The famous Berlin-to-Bagdad scheme is not the only evidence of the German Kaiser’s desire to gobble up as much of the Near East as possible. I use the word “gobble” advisedly. According to the Century Dictionary, it means “to swallow in large pieces, to swallow hastily, to seize upon with greed, and to appropriate graspingly.” And that aptly describes the German methods. I have seen German Kultur at work all during this trip.

In the richest parts of Palestine I saw their flourishing colonies. At Jerusalem I saw the great German church built under the very shadow of the Holy Sepulchre, their huge church on Mount Zion beyond the Tower of David, and the enormous limestone hospice erected in honour of Kaiserin Augusta on a commanding slope of the Mount of Olives. It is said that the money with which the site was bought and some of that used in the building was a silver wedding present to the Empress. It was known that she greatly loved Palestine, and her friends planned this memorial as a silver wedding gift. The hospice is several hundred feet above Jerusalem, and standing upon its roof on a bright day one can look across the hills of Judea and see the silvery thread of the Jordan and the shining Dead Sea with the blue mountains of Moab beyond.

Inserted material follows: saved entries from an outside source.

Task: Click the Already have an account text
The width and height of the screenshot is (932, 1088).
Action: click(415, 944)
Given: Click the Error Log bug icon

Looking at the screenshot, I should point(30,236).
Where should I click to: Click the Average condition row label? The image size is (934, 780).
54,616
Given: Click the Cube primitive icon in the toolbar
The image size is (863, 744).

The Kaiser was no respecter of persons, either living or dead. The site of his big church was purchased by him of Sultan Abdul Hamid when he visited him in Constantinople. He went there on his way to the Holy Land, and while hobnobbing with the Sultan got him to sell him this tract for twenty-four thousand dollars. The land, however, was not large enough, so the Germans by a clever trick purchased for sixteen thousand dollars the American cemetery which adjoined the original tract.

The Emperor of Germany when he made his trip through the Holy Land created as great a sensation as Theodore Roosevelt when he cavorted through Europe. Kaiser Wilhelm and his empress started in at Beirut and crossed the mountains of Lebanon to Baalbek and Damascus. They then returned to Beirut and took ship down the coast, past Tyre and Sidon, to the Bay of Acre. Here horses were waiting for them and they rode down around the slopes of Mount Carmel, over the plains of Sharon to Jaffa, and thence up the hills of Judea to Jerusalem. There were about a thousand in the party, and it required one thousand two hundred and fifty mules and horses to carry them and their baggage. The Emperor himself had a staff of one hundred and twenty, who ate at his own tables, and there were in addition one hundred and forty naval and military officers. The Empress also had her ladies-in-waiting with her. One hundred and seventy-five high Turks and officials were supplied by the Sultan as a special escort. The Emperor’s tour was so arranged that he had four camps. He slept in a different camp every night and had a new one for each meal.

Although the journey was made in October, the weather was hot, and the chief trouble was to supply the expedition with water. Some died of thirst, and between Haifa and Jaffa six horses dropped dead of sunstroke. It was so hot that the trip to the Dead Sea and the Jordan was not attempted, but the Emperor went to Bethlehem and other places near by. He remained seven days at Jerusalem, during which time he consummated his purchases of land.